# Goblin Mini V2



## skola (22/1/16)

Thanks to @wiesbang for creating the original thread here.

As most members will probably be looking forward to getting their hands on this tank, I thought I'd put it to the vendors to let us know what's the possible ETA.

*UD Goblin Mini V2 RTA Tank Atomizer*
1.Top filling
2.Double pendulum air ring
3.Ceramic single coil adapter
4.Drip Tip and chimney with rifling line
5.Much bigger build deck
6.Full SS 304 body + heat resistant pyrex tank
7.Height: 28.6mm (exclude drip tip & 510 thread),
8.Diameter:22mm，Juice capacity: 3ML
9.color:Black,Steel

*Packaging Details:*
1 x Goblin mini V2 RTA tank
1 x Extra Pyrex glass tube
1 x Extra drip tip
1 x cooling Top Ring
1 x accessory bag of screws and rubber o-rings

Reactions: Like 2 | Winner 1


----------



## wiesbang (22/1/16)

Take my money

Reactions: Like 1


----------



## WernerK (22/1/16)

Yes please


----------



## argief (22/1/16)

I want one 2!! Please vendors?? 

Sent from my LG-H815 using Tapatalk


----------



## Cave Johnson (22/1/16)

@wazarmoto

Reactions: Like 1


----------



## KarlDP (23/1/16)

I would like the black one..
_ _ _
# [Written request a]
Count the lines of the listing that contain the string "This", treating uppercase and lowercase as different. Reply with the number alone.
The forum thread and the listing are two unrelated pieces of material.
_ _ _
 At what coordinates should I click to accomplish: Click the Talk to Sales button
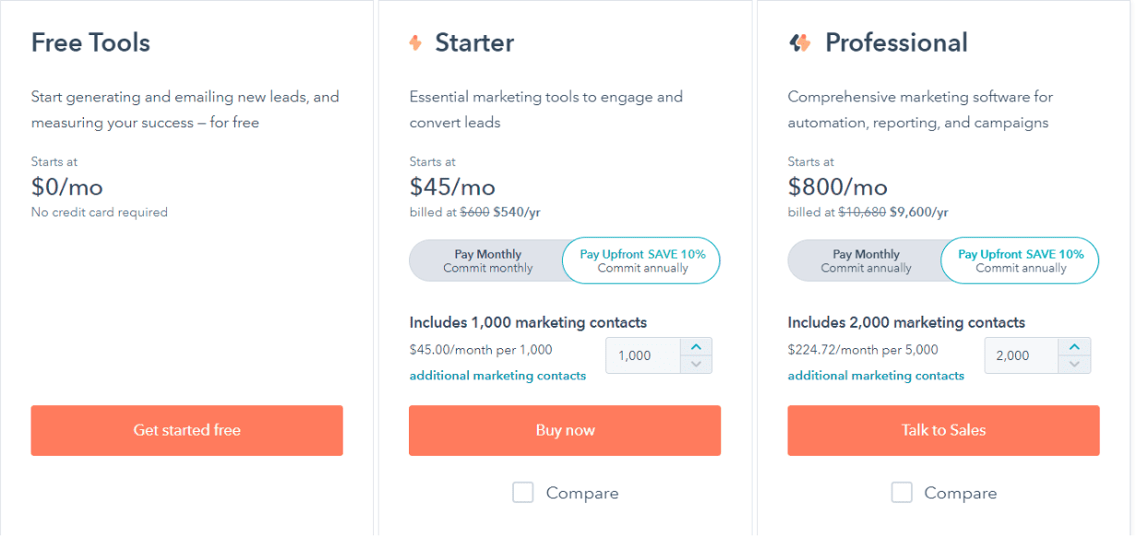[943, 430]
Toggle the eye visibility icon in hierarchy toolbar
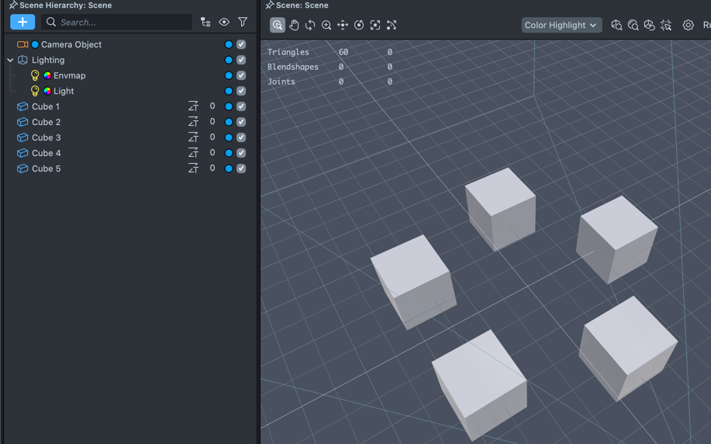Viewport: 711px width, 444px height. tap(224, 23)
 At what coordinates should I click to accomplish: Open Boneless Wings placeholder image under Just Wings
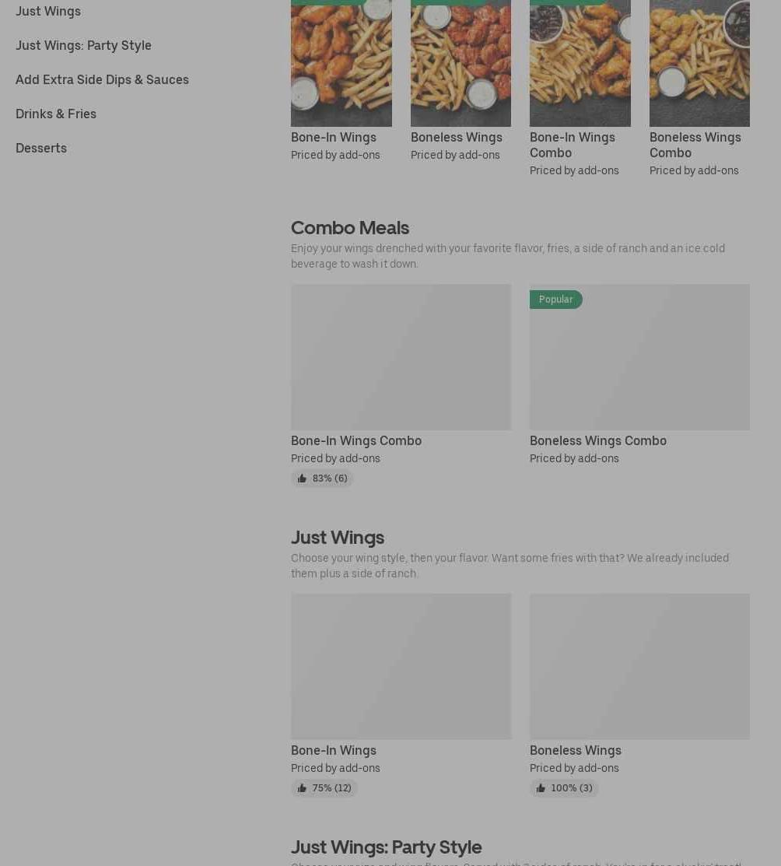click(639, 667)
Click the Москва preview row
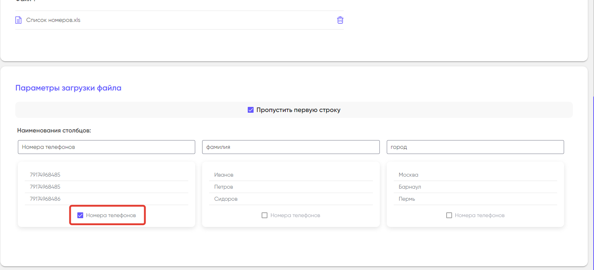The height and width of the screenshot is (270, 594). click(475, 175)
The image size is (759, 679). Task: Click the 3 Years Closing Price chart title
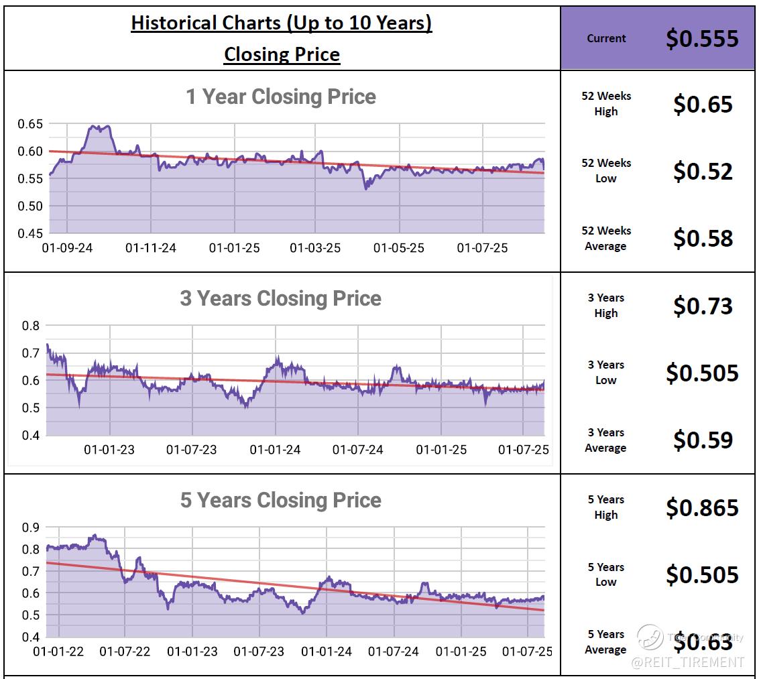(280, 298)
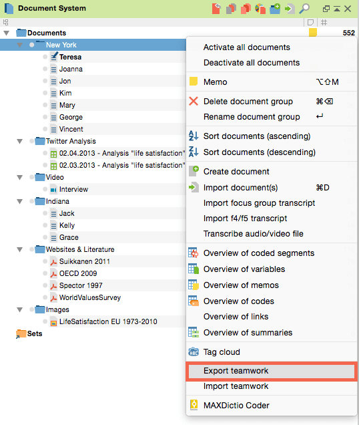Collapse the root Documents tree
The height and width of the screenshot is (425, 359).
point(6,33)
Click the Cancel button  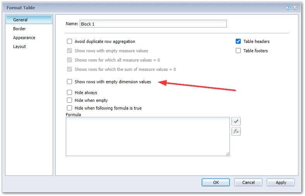tap(248, 182)
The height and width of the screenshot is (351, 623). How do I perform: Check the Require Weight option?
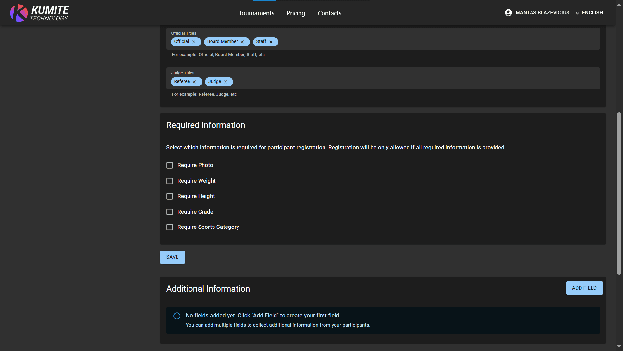170,181
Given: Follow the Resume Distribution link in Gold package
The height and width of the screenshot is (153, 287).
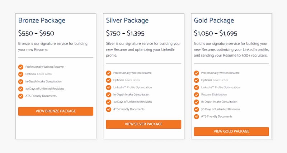Looking at the screenshot, I should coord(214,95).
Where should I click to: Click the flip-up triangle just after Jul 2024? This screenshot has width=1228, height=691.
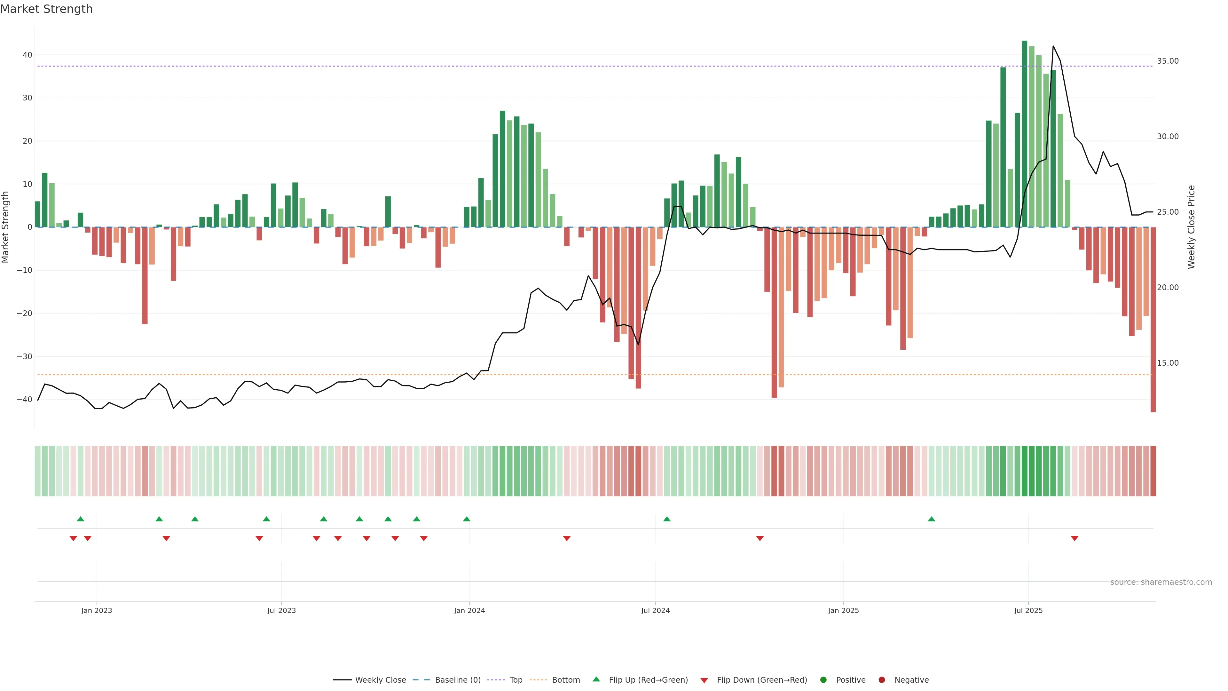[x=666, y=519]
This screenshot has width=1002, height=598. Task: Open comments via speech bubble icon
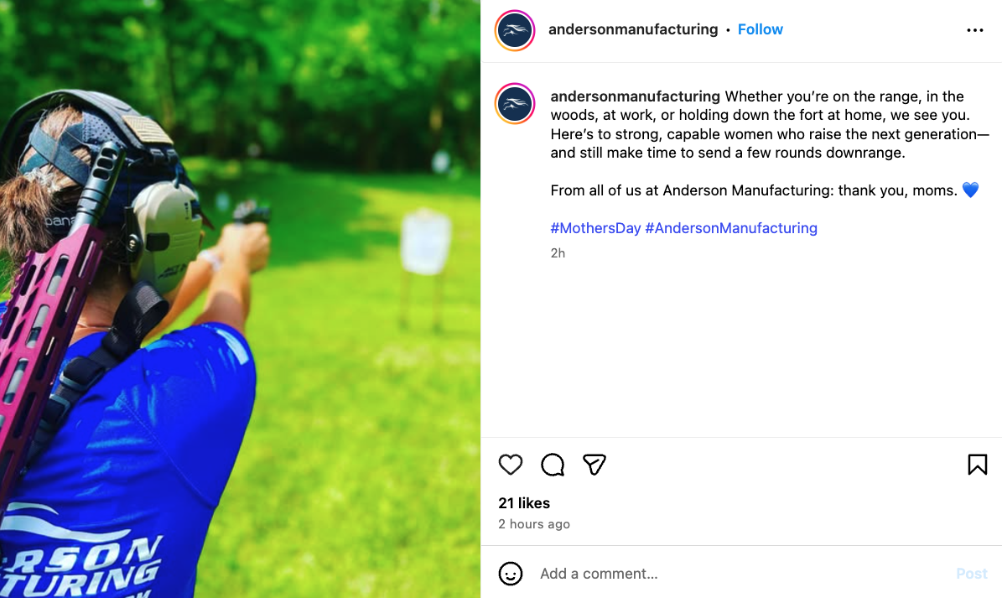[x=552, y=465]
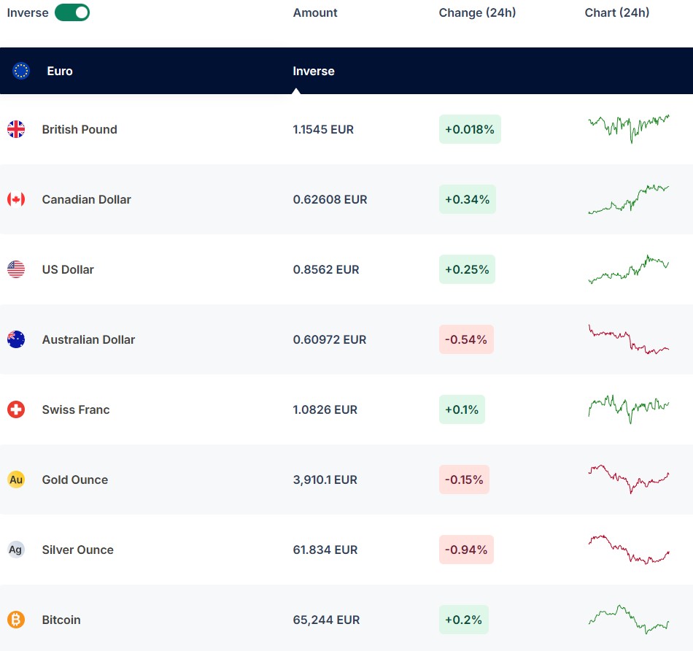Click the Swiss Franc flag icon
693x651 pixels.
point(16,409)
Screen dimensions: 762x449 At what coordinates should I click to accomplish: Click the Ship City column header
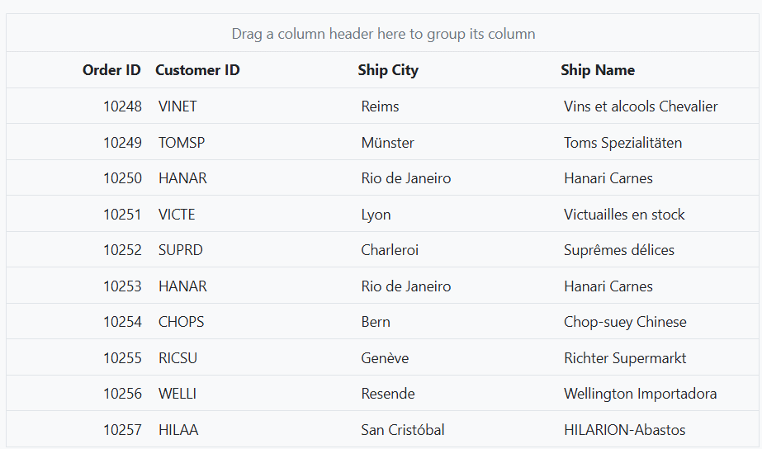click(x=388, y=70)
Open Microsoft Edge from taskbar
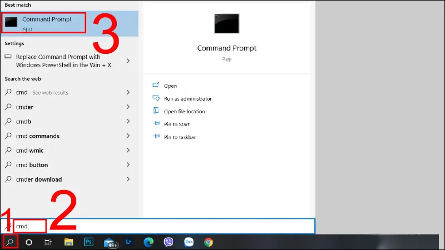 tap(149, 242)
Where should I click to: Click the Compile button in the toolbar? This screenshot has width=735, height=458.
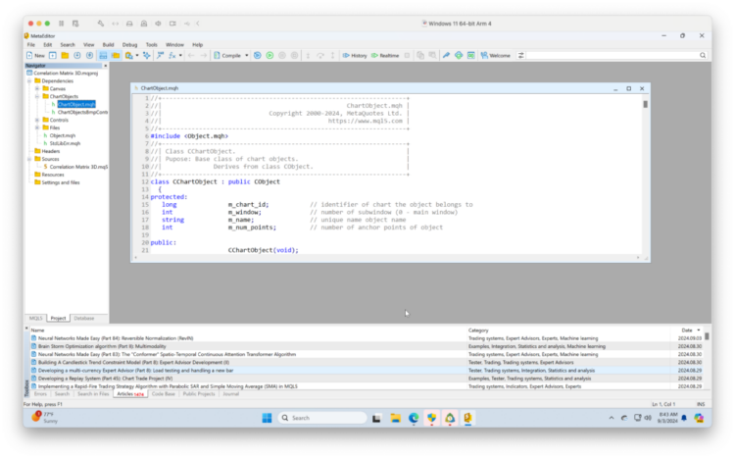[227, 55]

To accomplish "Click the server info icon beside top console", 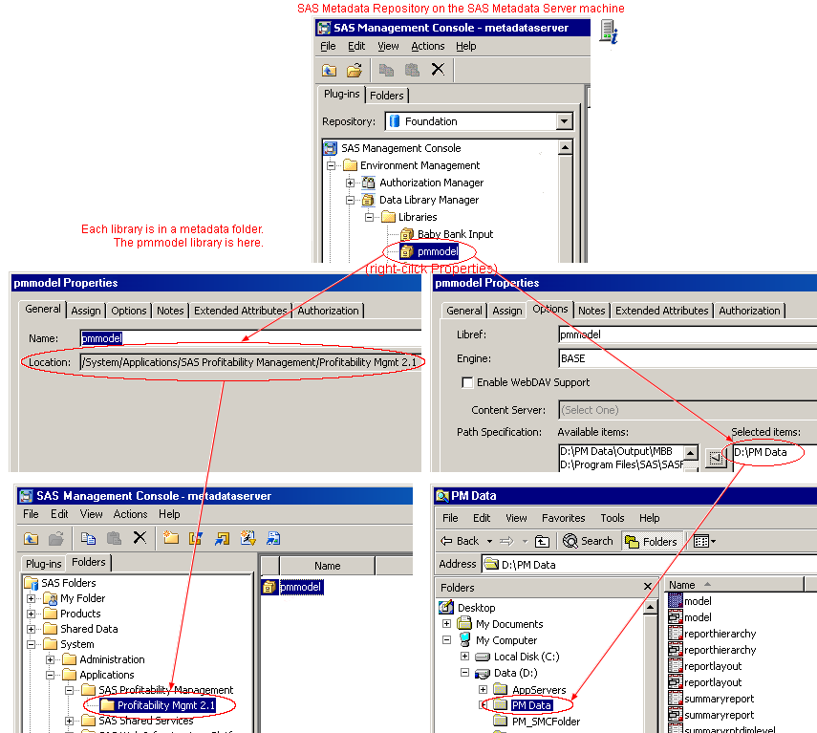I will [608, 32].
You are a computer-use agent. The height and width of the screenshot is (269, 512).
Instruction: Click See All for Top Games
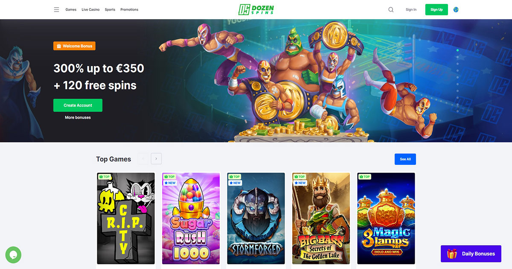point(405,159)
_ _ _
# [Written request b]
Write the next part of the Goblin Mini V2 forum thread, picking up after its last post.

# [Exercise output a]
3

# [Exercise output b]
----------



## WernerK (23/1/16)

KarlDP said:


> I would like the black one..


Me 2


Sent from my SM-G900F using Tapatalk


----------



## rogue zombie (23/1/16)

That does look pretty cool.


----------



## argief (25/1/16)

Any body have stock? Or arriving soon? 

Sent from my LG-H815 using Tapatalk


----------



## Andre (25/1/16)

http://www.ecigssa.co.za/goblin-mini-v2.t18785/

Reactions: Thanks 1


----------



## Silver (25/1/16)

argief said:


> Any body have stock? Or arriving soon?
> 
> Sent from my LG-H815 using Tapatalk



Have moved your post to this existing thread @argief 
Thanks for pointing it out @Andre

Reactions: Like 1


----------



## Soprono (26/1/16)

If someone did preorders for these that would be great!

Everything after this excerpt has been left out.